Unter einem Regressionstest verstehen die meisten Software-Tester die Wiederholung eines bestehenden Tests. Damit möchten sie prüfen, ob dieser Test nach einer Software-Änderung noch immer erfolgreich durchläuft.
1. Ziele von Regressionstests
Ziel 1: „Alter Code funktioniert noch“
Normen wie die IEC 62304 fordern eine Regressionsprüfung, um festzustellen, dass die Änderung einer SYSTEM-Komponente deren Funktionalität, Zuverlässigkeit und Leistungsfähigkeit nicht beeinträchtigt und keine zusätzlichen Defekte verursacht hat.
Damit wird das Ziel eines Regressionstests aus Sicht der IEC 62304 klar: Durch eine Software-Änderung verursachte Fehler in bereits getestetem Code finden.
Die FDA formuliert das in ihrem Software Validation Guide fast identisch:
Regression testing is the rerunning of test cases that a program has previously executed correctly and comparing the current result to the previous result in order to detect unintended effects of a software change.
Quelle: FDA Software-Validation Guidance
Ziel 2: „Code funktioniert zuverlässig“
Ein zweites Ziel erwähnt die IEC 62304 nicht: Ein Regressionstest kann auch prüfen, ob sich eine Software dauerhaft gleich verhält, ohne dass man sie ändert. Solche Prüfungen empfehlen sich, wenn sich die Software nicht streng deterministisch verhält, z. B.
- bei Race-Conditions,
- bei Änderungen an der Laufzeitumgebung, beispielsweise der Hardware oder dem Betriebssystem
- oder bei der Abhängigkeit von (sich ändernden) Daten.
2. Regressionstest: Regulatorische Anforderungen
a) Anforderungen der IEC 62304
Regressionstest während der Integrationsprüfung
Die IEC 62304 fordert, Regressionsprüfungen/Regressionstests im Rahmen der Integrationsprüfung/Integrationstests. Damit soll sichergestellt werden, dass bei der Integration neuer Komponenten in einen bereits integrierten Teil von Komponenten keine Fehler eingeführt werden.

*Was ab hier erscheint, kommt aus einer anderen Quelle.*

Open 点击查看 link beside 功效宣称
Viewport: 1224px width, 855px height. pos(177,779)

Welche Fehler das sein könnten, beschreibt die Norm nicht.
Regressionstest bei Änderungen am Software-System
Erwartungsgemäß fordert die Norm eine Regressionsprüfung bei Änderungen am Software-System. Auch bei kleinen Änderungen, wie sie betont.

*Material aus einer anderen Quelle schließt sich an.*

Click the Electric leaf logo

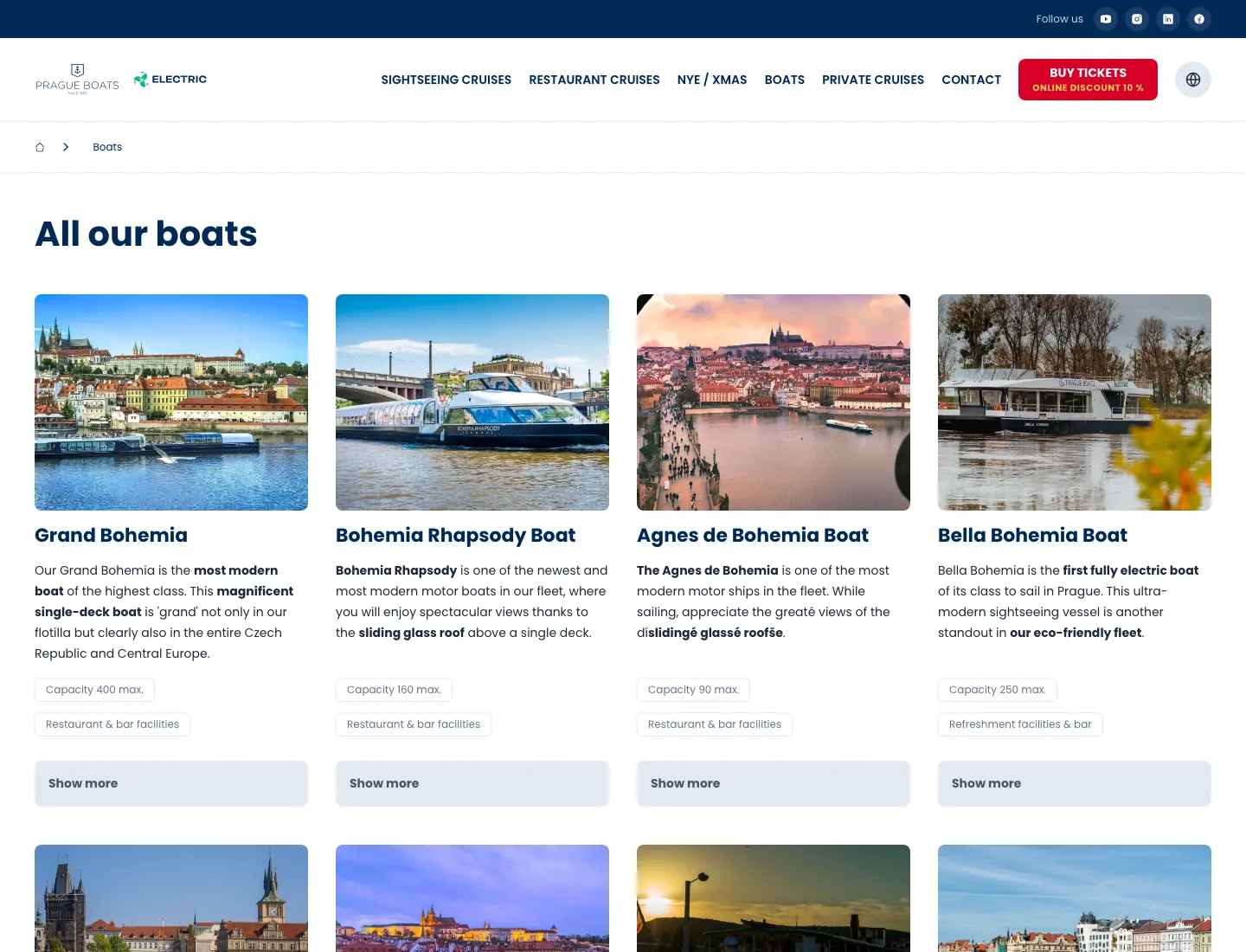point(170,80)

Die Hersteller müssen zudem begründen, wenn sie nach einer Änderung nicht alle Regressionstests erneut durchführen. Lesen Sie weiter unten mehr zu diesem Punkt.
b) Anforderungen der FDA
Regressionstest bei Änderungen an der Software
Die FDA betont, dass 79 % aller Software-Fehler bei der Änderung einer bereits freigegebenen Software eingeführt werden. Entsprechend betont sie die Notwendigkeit von Regressionstests:
Whenever software is changed, a validation analysis should be conducted not just for validation of the individual change, but also to determine the extent and impact of that change on the entire software system. Based on this analysis, the software developer should then conduct an appropriate level of software regression testing to show that unchanged but vulnerable portions of the system have not been adversely affected. Design controls and appropriate regression testing provide the confidence that the software is validated after a software change.

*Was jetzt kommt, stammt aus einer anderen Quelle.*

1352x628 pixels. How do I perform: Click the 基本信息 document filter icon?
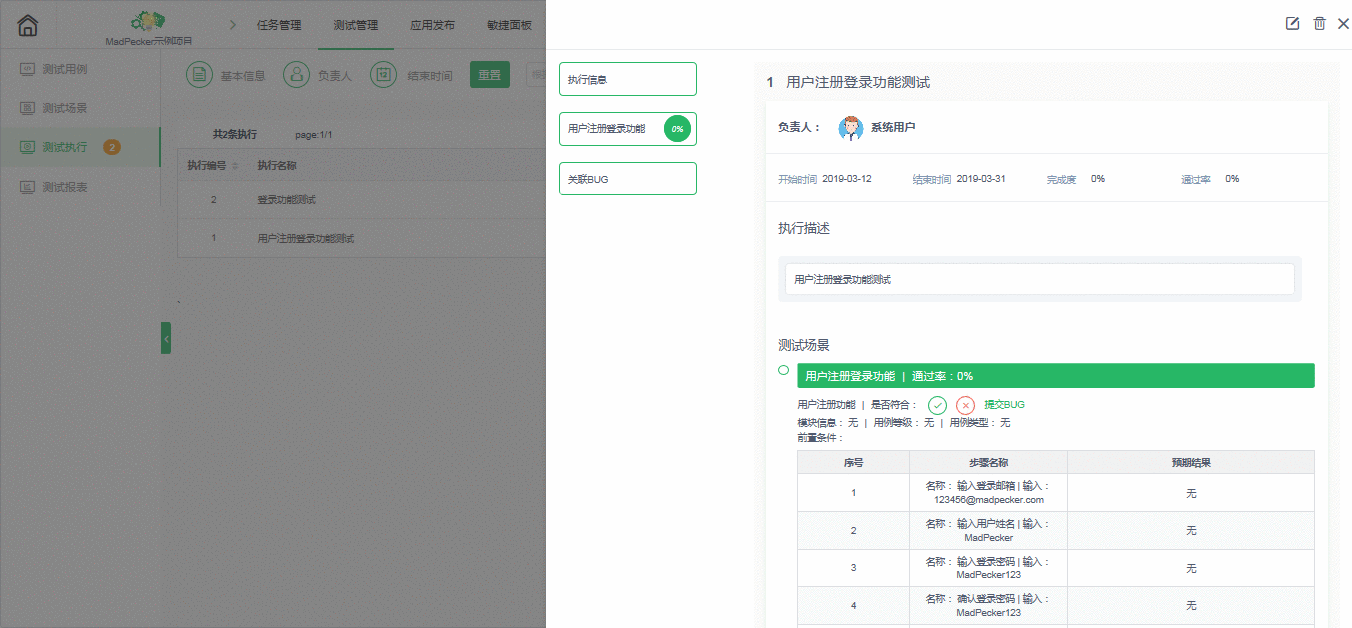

FDA Software Validation Guidance
Ähnlich wie die IEC 62304 verlangt die FDA die Regressionstests sowie eine Analyse, welche Teile der Software nochmals zu prüfen sind.
Regressionstest während der Integrationsprüfung
Analog zur IEC 62304 findet sich auch eine Forderung bezüglich der Integration:
Regression analysis and regression testing should also be employed when using integration methods to build a software product to ensure that newly integrated modules do not adversely impact the operation of previously integrated modules.
Quelle: IEC 62304
Möglichst jeden Test als Regressionstest durchführen
Ein besonderes Augenmerk legt die FDA auf das Konfigurationsmanagement und die Fähigkeit von (allen) Tests, im Rahmen des Regressions-Testings wiederholt werden zu können:
Test procedures, test data, and test results should be documented in a manner permitting objective pass/fail decisions to be reached. They should also be suitable for review and objective decision making subsequent to running the test, and they should be suitable for use in any subsequent regression testing.
Quelle: FDA
3. Welcher Teil der Software muss Regressions-getestet werden?
Die kurze Antwort auf diese Frage lautet: Das gesamte Software-System mit allen Tests, es sei denn, Sie können einen kleineren Testumfang begründen.
Es gibt somit zwei Stellschrauben, über die Sie den Testumfang reduzieren können:
- Die Größe des Testobjekts (sprich ganzes Software-System oder nur Teile)
- Die Testziele, also auf welche Qualitätseigenschaften Sie die Software hin überprüfen. Einen Überblick über mögliche Qualitätseigenschaften verschafft Ihnen die ISO 25010.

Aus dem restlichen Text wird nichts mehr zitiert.